Sloth: scaling laws for LLM skills to predict multi-benchmark performance across families (2412.06540v4)

Abstract: Scaling laws for LLMs predict model performance based on parameters like size and training data. However, differences in training configurations and data processing across model families lead to significant variations in benchmark performance, making it difficult for a single scaling law to generalize across all LLMs. On the other hand, training family-specific scaling laws requires training models of varying sizes for every family. In this work, we propose Skills Scaling Laws (SSLaws, pronounced as Sloth), a novel scaling law that leverages publicly available benchmark data and assumes LLM performance is driven by low-dimensional latent skills, such as reasoning and instruction following. These latent skills are influenced by computational resources like model size and training tokens but with varying efficiencies across model families. Sloth exploits correlations across benchmarks to provide more accurate and interpretable predictions while alleviating the need to train multiple LLMs per family. We present both theoretical results on parameter identification and empirical evaluations on 12 prominent benchmarks, from Open LLM Leaderboard v1/v2, demonstrating that Sloth predicts LLM performance efficiently and offers insights into scaling behaviors for complex downstream tasks and increased test-time compute.

• The paper introduces a novel latent skills framework that decouples benchmark performance from family-specific variations in training and data processing.
• It employs a translog production function and shared coefficients along with learned factor loadings to capture interactions between model size and training tokens.
• Experimental evaluations on 12 benchmarks demonstrate Sloth’s superior predictive accuracy and interpretability across diverse LLM families.

The paper introduces Sloth (Skills Scaling Laws), a novel approach for predicting the performance of LLMs across different benchmarks and model families. Existing scaling laws struggle to generalize across model families due to variations in training and data processing. Family-specific scaling laws, while more accurate, are computationally expensive, requiring training models of various sizes within each family. Sloth addresses these limitations by introducing a scaling law based on latent skills rather than directly on benchmark performance.

The core idea is that LLM performance is driven by a small set of underlying skills, such as reasoning, knowledge, and instruction following. These skills are influenced by computational resources like model size (number of parameters) and training data size (number of tokens). Sloth assumes that the relationship between computational resources and skill development is consistent across model families, with the only difference being the efficiency of each family in converting resources into skill levels. This efficiency is captured by a family-specific intercept term.

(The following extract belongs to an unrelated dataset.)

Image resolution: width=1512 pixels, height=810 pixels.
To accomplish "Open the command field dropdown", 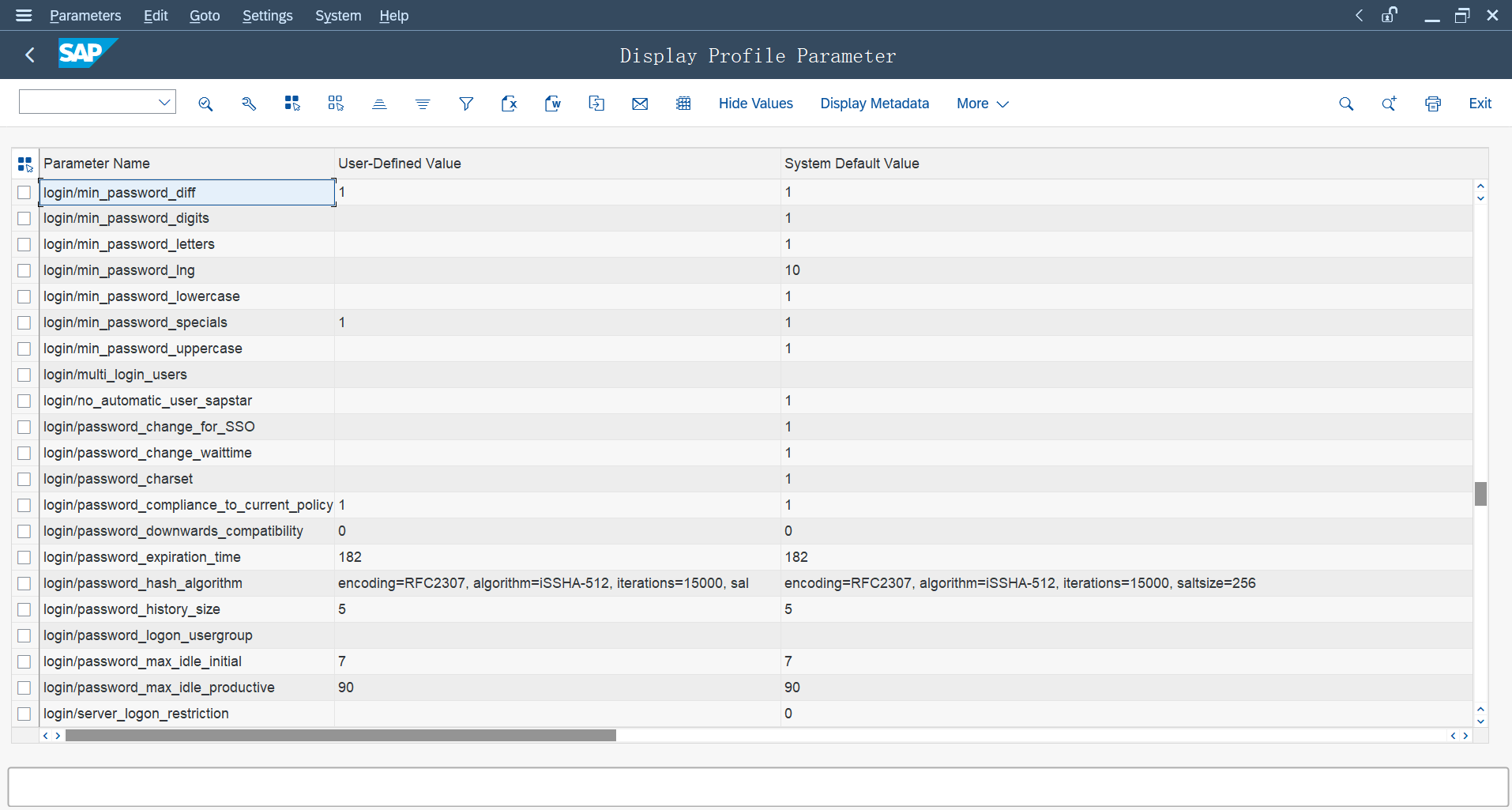I will (x=164, y=102).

The Sloth model predicts benchmark performance as a function of these latent skills. The model involves several key components:

• Latent Skills (θ): These are the underlying skills assumed to drive performance. A smaller number of skills than the number of benchmarks (d << J) leads to a more parsimonious and interpretable model. These skills are modeled using a translog production function, commonly used in economics, allowing for interactions between model size and training tokens in their impact on skill development. Crucially, the coefficients of the translog function (except for the intercept) are shared across families, reflecting the assumption that skills scale similarly with compute resources across different LLMs.
• Factor Loadings (Λ): A matrix that maps the latent skills to benchmark performance. It captures the correlation structure between benchmarks, indicating which benchmarks measure similar or distinct skills. This component is analogous to factor loadings in factor analysis.
• Bias Term (b): A benchmark-specific bias term.
• Activation Function (σ): A benchmark-specific, trainable, monotonically increasing neural network. This allows for flexibility in modeling the non-linear relationship between skills and performance. A simpler sigmoid function can also be used.
• Lower Asymptote (γ): A benchmark-specific parameter accounting for the probability of random correct answers.

Sloth's parameters are learned by minimizing the Huber loss between the predicted and actual benchmark scores across multiple model families. The paper provides a theoretical proof of the identifiability of the model parameters under certain conditions (fixed, invertible activation function and fixed lower asymptote).

The authors evaluate Sloth on a dataset of LLM performance across 12 benchmarks from the Open LLM Leaderboard v1/v2. They demonstrate that Sloth can accurately predict the performance of larger models, even when only the smallest model of a given family is available during training. They compare Sloth against several baseline models, including those based solely on FLOPs and a PCA-based approach, showing Sloth’s superior performance.

Furthermore, they showcase the interpretability of Sloth by analyzing the learned factor loadings and the relationship between computational resources and skills. This analysis provides insights into which skills are most important for each benchmark and how different resources influence skill development. Finally, they demonstrate the use of Sloth for predicting performance on downstream tasks like coding and emotional intelligence, by first predicting latent skills using Sloth and then using these predicted skills to predict downstream task performance. This approach allows them to estimate performance on complex tasks with relatively few observations.